As you may know, the Southwestern style of building involves a great deal of adobe, most of it an imitation latex product called Sto, which is full of coarse sand grains and looks like adobe, but which easily absorbs our acid stain. We can etch stain out of real adobe with an acid-water solution, but not with Sto. This means that before patio staining we must protect adjoining house walls from the ravages of our stain. We’ve been using colored duct tape pressed down along the bottom edge, but it is hard to get it to adhere well, especially if the stucco is very grainy.
When I was in New Zealand working in Roy’s studio, he introduced me to a great product called liquid latex rubber. Various companies produce it and sell it in cans to artists who wish to create their own molds for casting. This is what Roy was using it for. He would go to a beach when the tide was out and paint on several layers of the viscous yellow substance, allowing it to dry in the sun between coatings. Soon he could peel the entire mass up starting at one corner and voila, he had his own homemade texture mat for stamping the surface of freshly laid concrete to replicate whatever stone surface he’d selected.
We found that it made an excellent resist material on our art boards. You can apply it to a stained and cleaned surface or an unstained one – it will completely block any acid stain which you apply to the board. When you want to remove it, you start at the edge and peel it up easily like a thick rubber cement. The surface underneath will be pristine and ready to receive a contrasting stain color or clear sealer. The liquid latex rubber leaves no residue.
Here we are applying it to the central petal of a flower design (which we will later dye violet) and around the outer edge of two petals into which we will brush blue dye.
You can order liquid latex rubber through www.tapplastics.com. They call it Mold Builder.
We had a large patio job to do and rather than struggle with the colored duct tape, which always
ends up lifting off before the job is done, I asked the homeowner if we could experiment with some liquid latex on his walls. We applied about four square inches as a test and left it for two days, then peeled it off. There was a very faint line where the latex had been, but it was not due to any damage to his stucco wall—we had simply removed a layer of dust and dirt!
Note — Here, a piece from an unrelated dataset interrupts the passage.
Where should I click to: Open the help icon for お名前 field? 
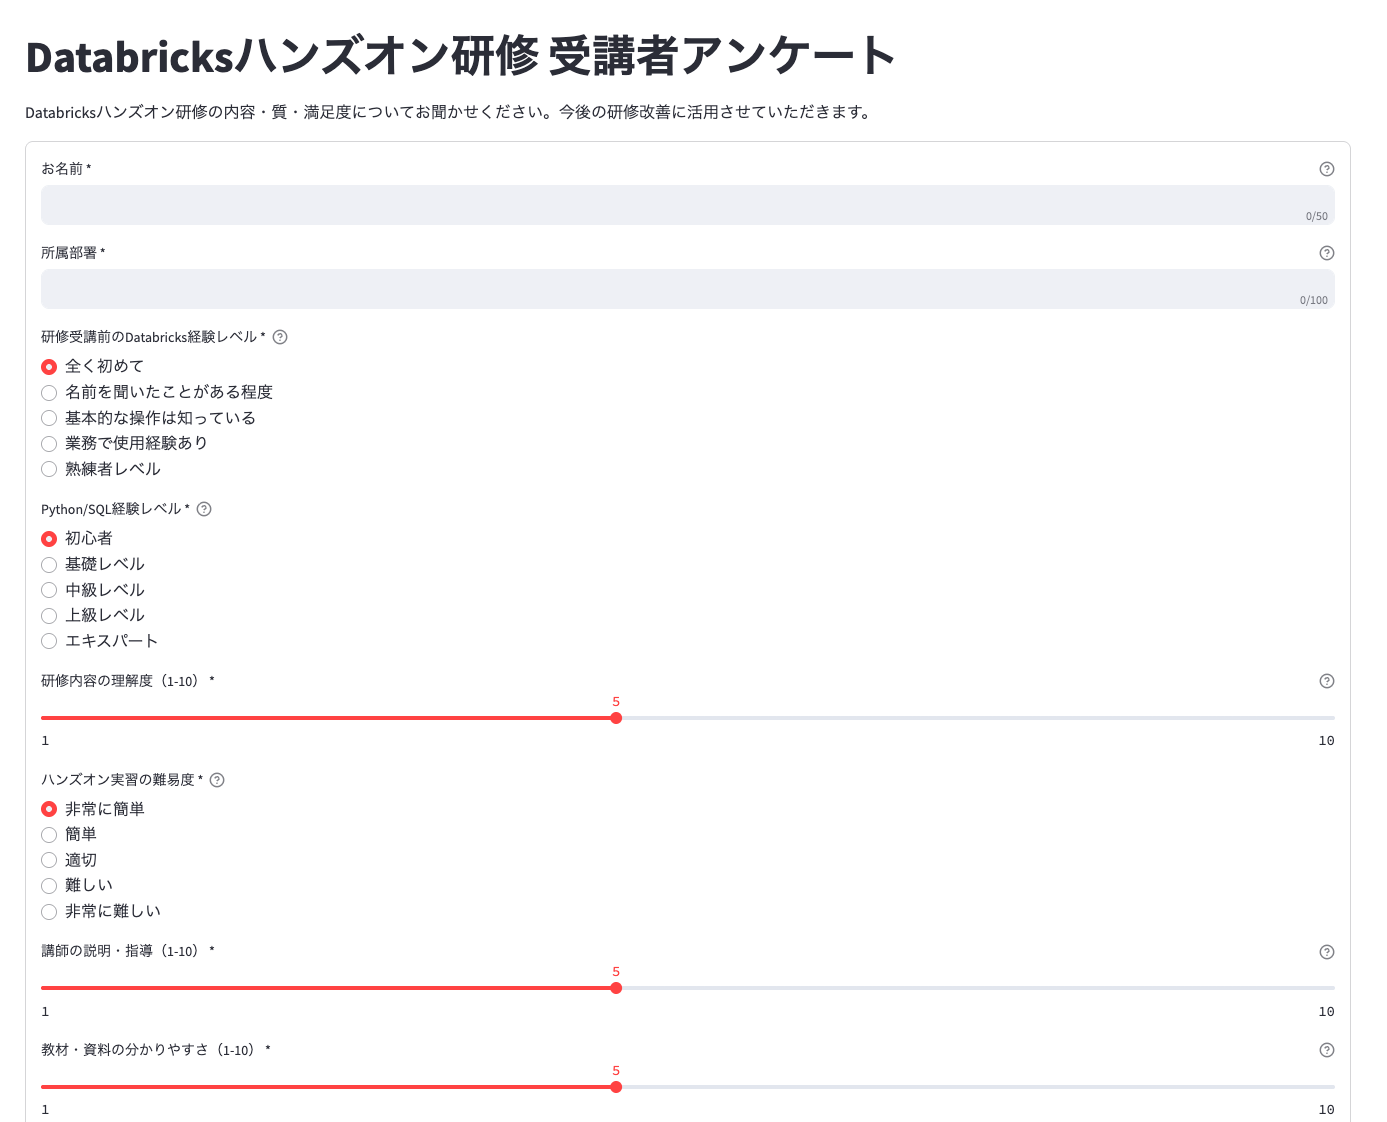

Before scrubbing and staining the patio we applied two inches of latex all around the lowest edges of the walls. When it had dried we put masking plastic over it using the usual masking machine loaded with tape. The tape adhered well to the latex since the bumpy sand grains were smoothed over by the latex. We still used colored duct tape to pin the upper edge of our masking plastic two feet up the wall. Our masking remained up for the four days it took us to scrub the patios, stain, rescrub, and apply two coats of masonry sealer. Since then we have found that the latex rubber requires an overnight dry time if the temperature is around freezing. In the summer it will dry in an hour. I am thrilled to have finally solved the stucco problem which had been plaguing us for 3 years on outdoor jobs.